How I Quit Smoking

I began smoking at 15, I think. Peer pressure. Bullying. I got hooked.

Source: Cleveland Clinic Health Essentials

Years later, when I found out I was pregnant with my daughter, the doctor asked if I smoked. I said yes. He said to throw them away and quit. I told him I would, but he forced me to throw the cigarettes in the garbage can in the exam room. I did. I did not smoke again until after my daughter was born.

I didn’t want my daughter to see me smoking or be near the smoke. So, I spent time away from her on the porch or outside of the car, puffing away. I didn’t want her to get close to me because I feared I reeked of cigarette smoke, so I stayed away until I brushed my teeth or had a breath mint. It bothered me, but not enough to quit it. I blamed having too much stress as a single mom for continuing smoking. I felt it calmed me down. I was justified!

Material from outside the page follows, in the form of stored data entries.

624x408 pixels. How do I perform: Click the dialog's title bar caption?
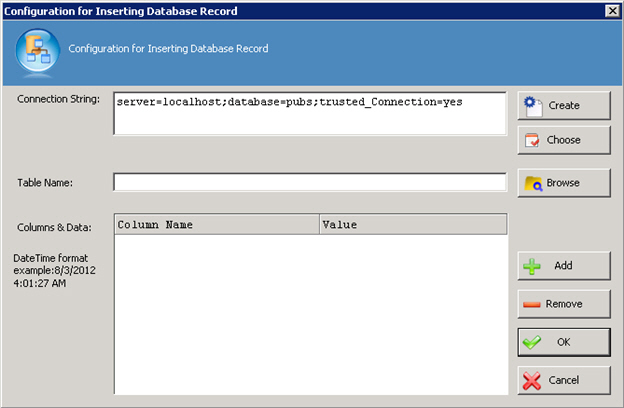coord(139,10)
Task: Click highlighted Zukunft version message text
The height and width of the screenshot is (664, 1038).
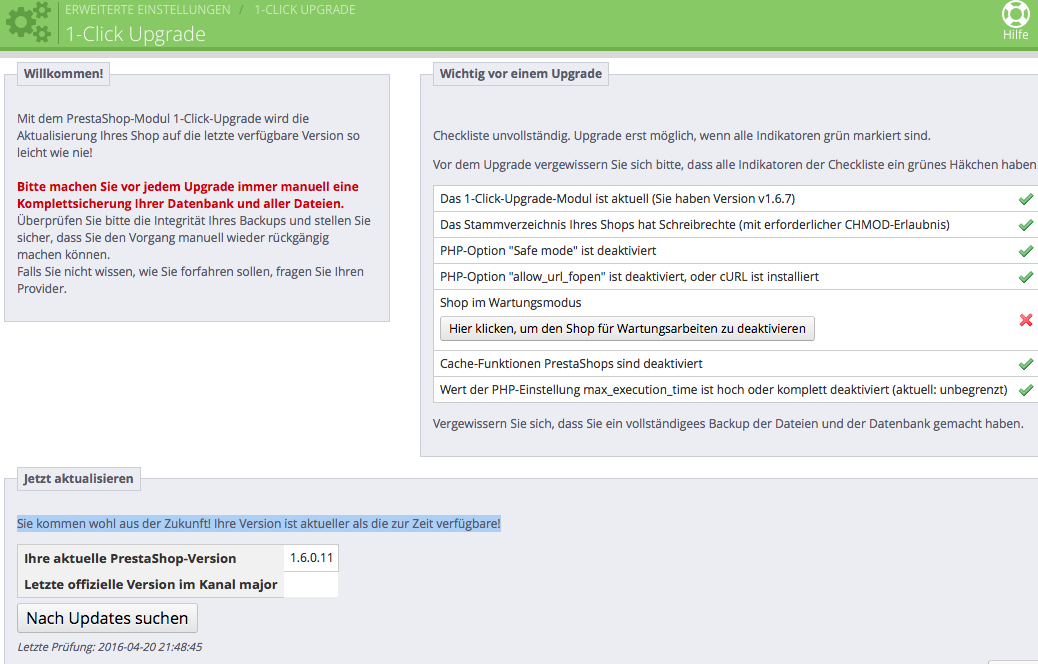Action: pyautogui.click(x=259, y=524)
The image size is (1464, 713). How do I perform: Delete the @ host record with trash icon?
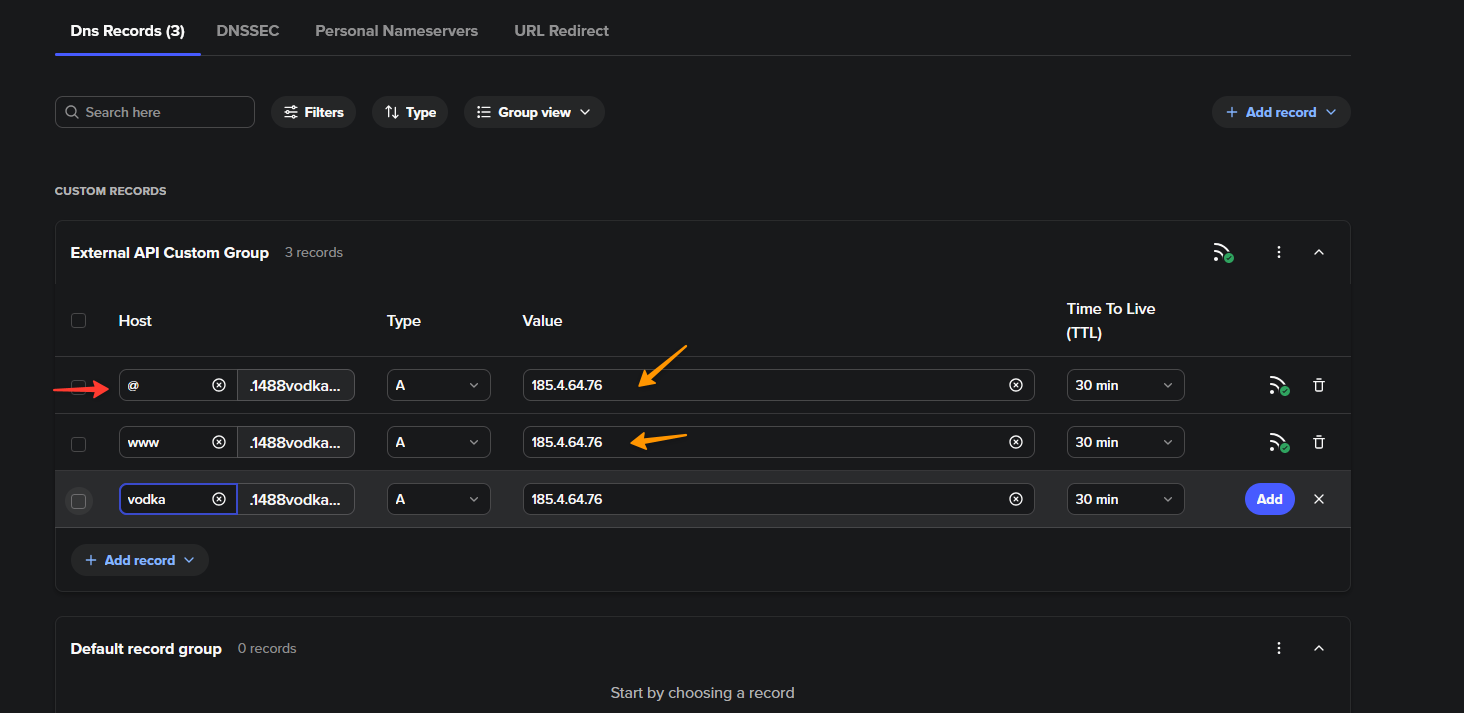point(1319,385)
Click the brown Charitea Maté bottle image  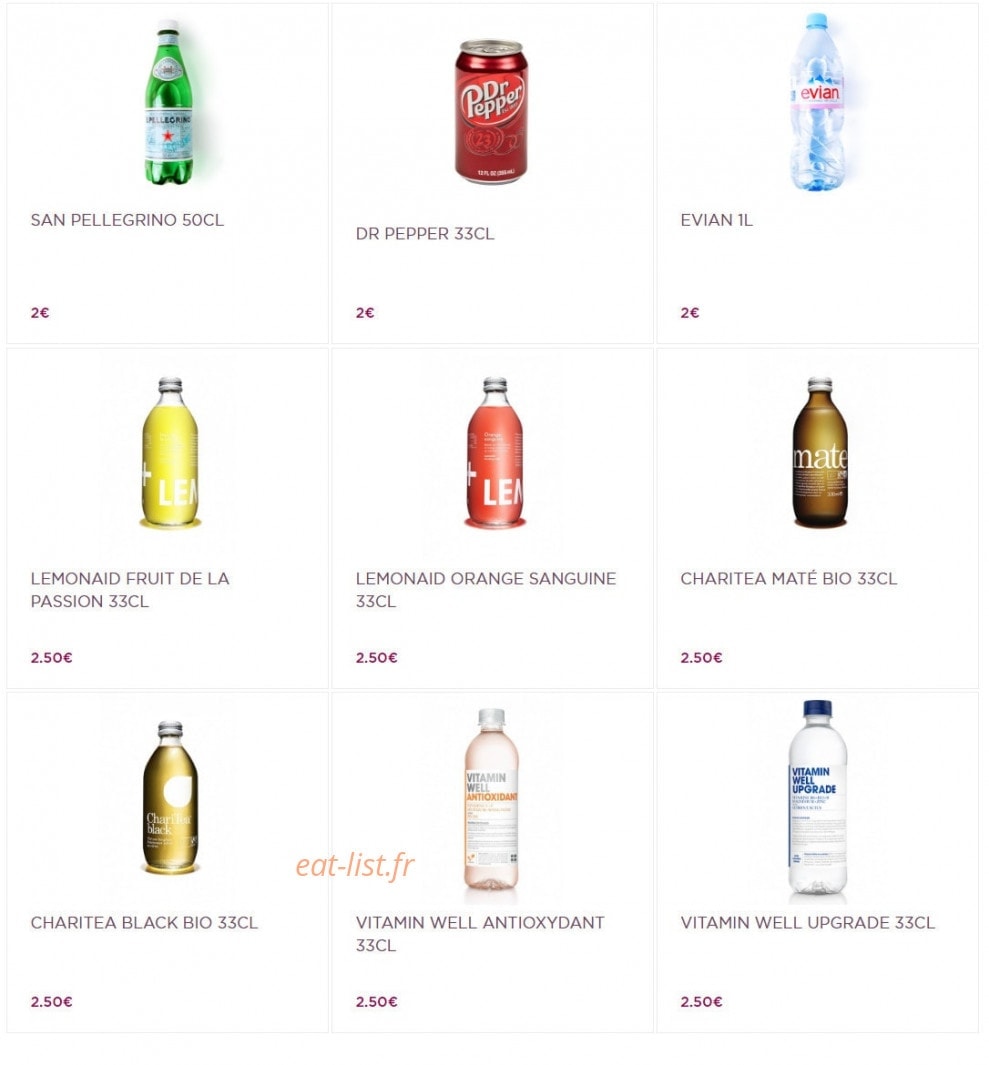pos(820,453)
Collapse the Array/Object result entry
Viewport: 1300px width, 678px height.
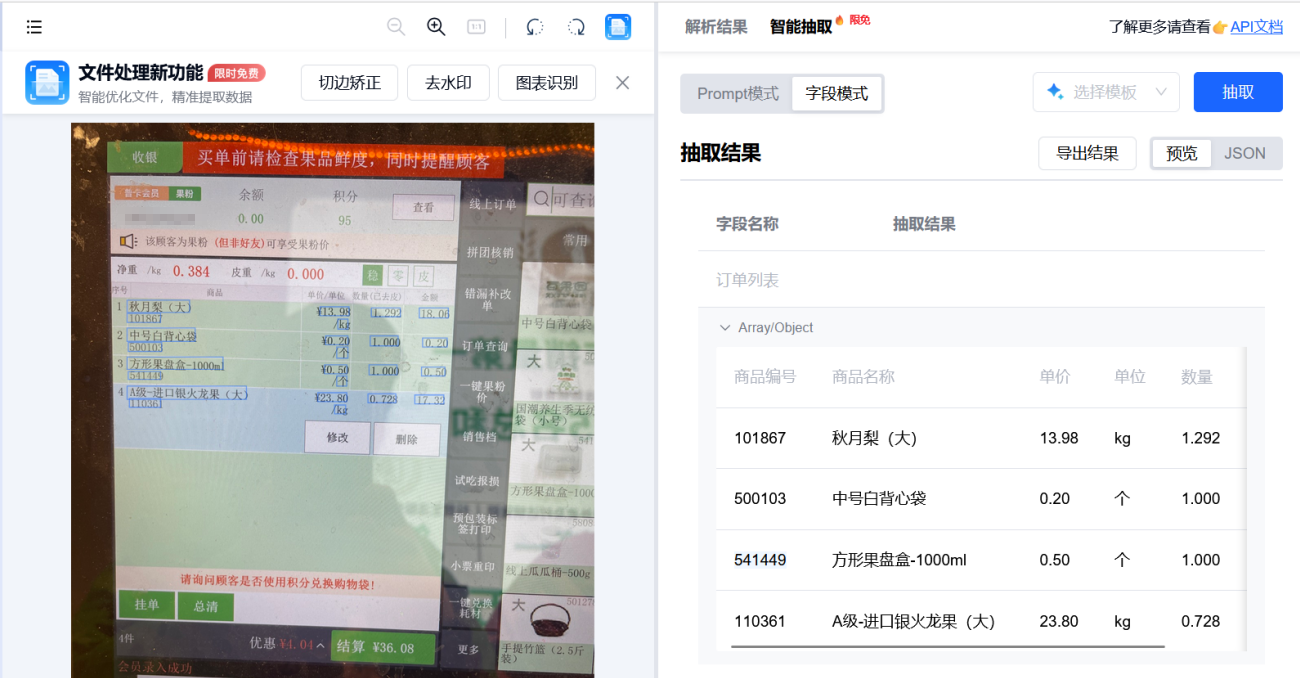pos(725,327)
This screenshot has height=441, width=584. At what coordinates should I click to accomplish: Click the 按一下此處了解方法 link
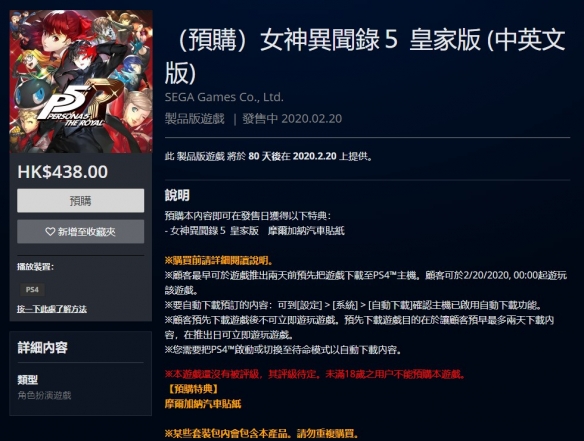(x=52, y=309)
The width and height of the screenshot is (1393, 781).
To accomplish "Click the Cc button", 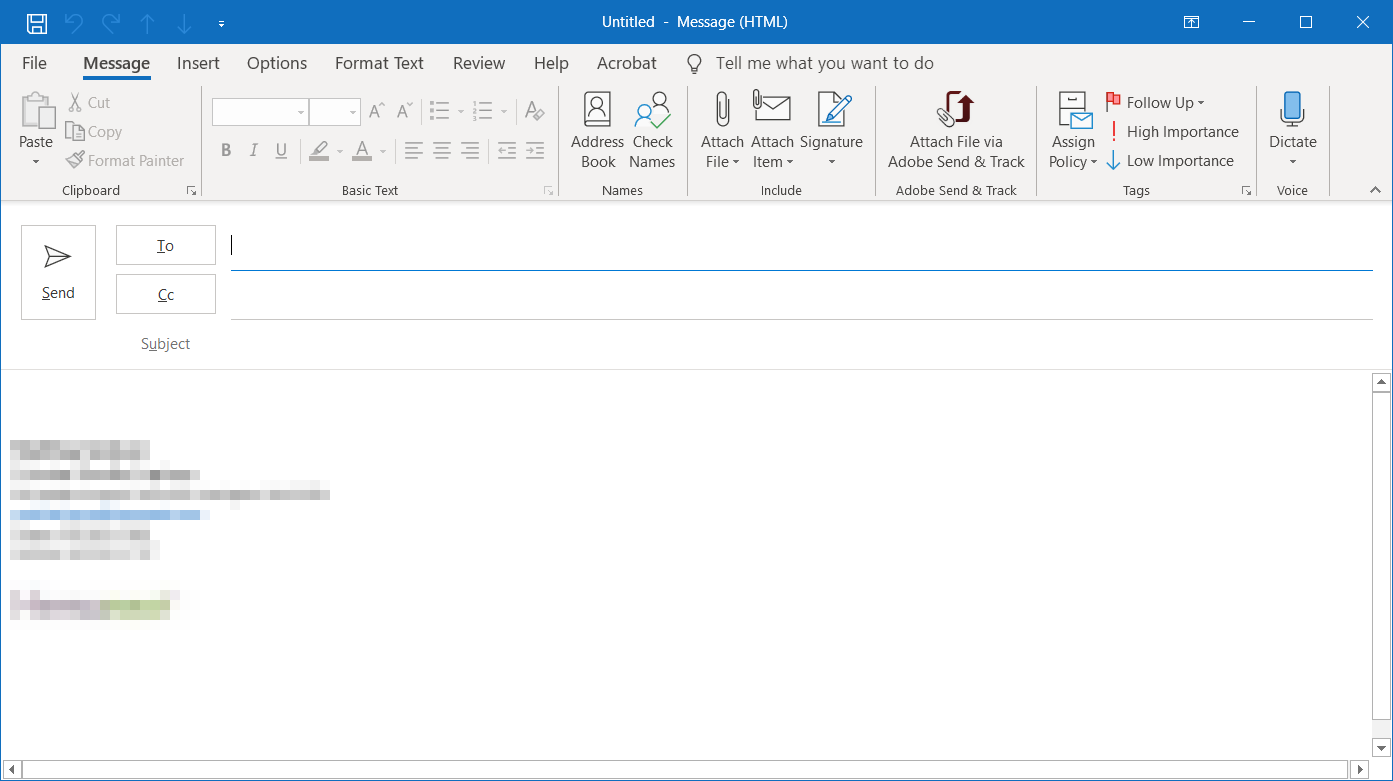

Given the many things I disliked about smoking, why couldn’t I quit? I also felt terrible creating litter by throwing a cigarette out the car window or butting it in a parking lot. It bothered me that I was also spending a lot of money on them and that I felt awkward around non-smokers thinking they could smell it, but it still did not help me quit. I tried Nicorette gum and the step-down method, where you remove one cigarette from your daily amount and keep going down until you’re okay with smoking one or two a day. It’s supposed to make it easier to quit. Not for me. I kept finding excuses why I needed a cigarette. I craved the nicotine too much.

Source: AARC

 

 

 

 

 

 

I did go periods quitting for a week, but then I returned to it. I didn’t want to gain more weight and felt that would happen if I quit. I knew I wanted to do it, but I saw it as very difficult and never thought it was possible. Then I got Brian Tracy’s book No Excuses! The Power of Self-Discipline on CD and listened to it while driving.  He mentioned the idea of thinking, “I am a non-smoker.” I took that advice and went one step further.

Here’s how I did it. 

First, I had the desire to quit. That’s most important. I felt I had enough and wanted to stop smoking for good.

Then I visualized myself being a non-smoker. Multiple times

day. Every day. When I drove in the car, I saw myself not smoking (even with a cigarette in my hand). Before I drifted off to sleep, my last thought was that I was a non-smoker and saw myself healthier and happier. I did that for about a year. I believed so strongly that I was a non-smoker.

In 2016, I learned I had two tumors in the parotid gland in my cheek (part of the salivary system) from an MRI done on my neck. I was terrified! Given the scope of the surgery, I went to a specialized surgeon at Geisinger Danville. There was potential facial paralysis since the tumors ran through the facial nerve. The doctor was a super friendly fellow, and he asked if I smoked. I told him yes. He said I needed to quit.

After the intensive surgery, I could not open my jaw for weeks and was in much pain. I thanked God the tumors were benign. But as soon as the wounds healed, I was back to smoking! I was so angry at myself. How could I endure such an ordeal, knowing the smoke goes into my mouth and take that risk? I was so foolish!

Then, I supercharged my thoughts into believing I was a non-smoker. Multiple times a day, even with the cigarette in my hand, I repeatedly thought:

  • I’m a non-smoker. I love being a non-smoker. (It’s essential to use positive words in the present tense instead of “I quit smoking” or “I don’t smoke,” which have negative connotations.)
  • It feels great to be a non-smoker.
  • I’m worth it. I deserve to be a non-smoker.

Nine months later, I had another surgery for a deviated septum. The dressing in my nose completely blocked it, and I could only breathe from my mouth for two days. Eating was not fun. When the dressing came out and I could breathe, it felt terrific, and I lost all desire to smoke again.

I’ve been a non-smoker since May 1, 2017. I didn’t use any gum or pills to succeed. I just stopped and never went back and hardly ever thought about it again. How is that so?

I programmed my brain to think of myself as a non-smoker to the point where I willed it to reality. We all can rewire our brains, but it takes work and commitment. Many thoughts go on in our brains daily, and it takes discipline and awareness to focus on what we want our lives to be. I know it sounds simple, and it is, but it does take work. And this could work with anything, not just quitting smoking.

Look at it like a commitment to yourself. You commit to your significant other, family, or job. Why not make one for yourself?

Source: Reality Check Daily

Thank you for reading, and I hope you find some inspiration from this post if you want to be a non-smoker.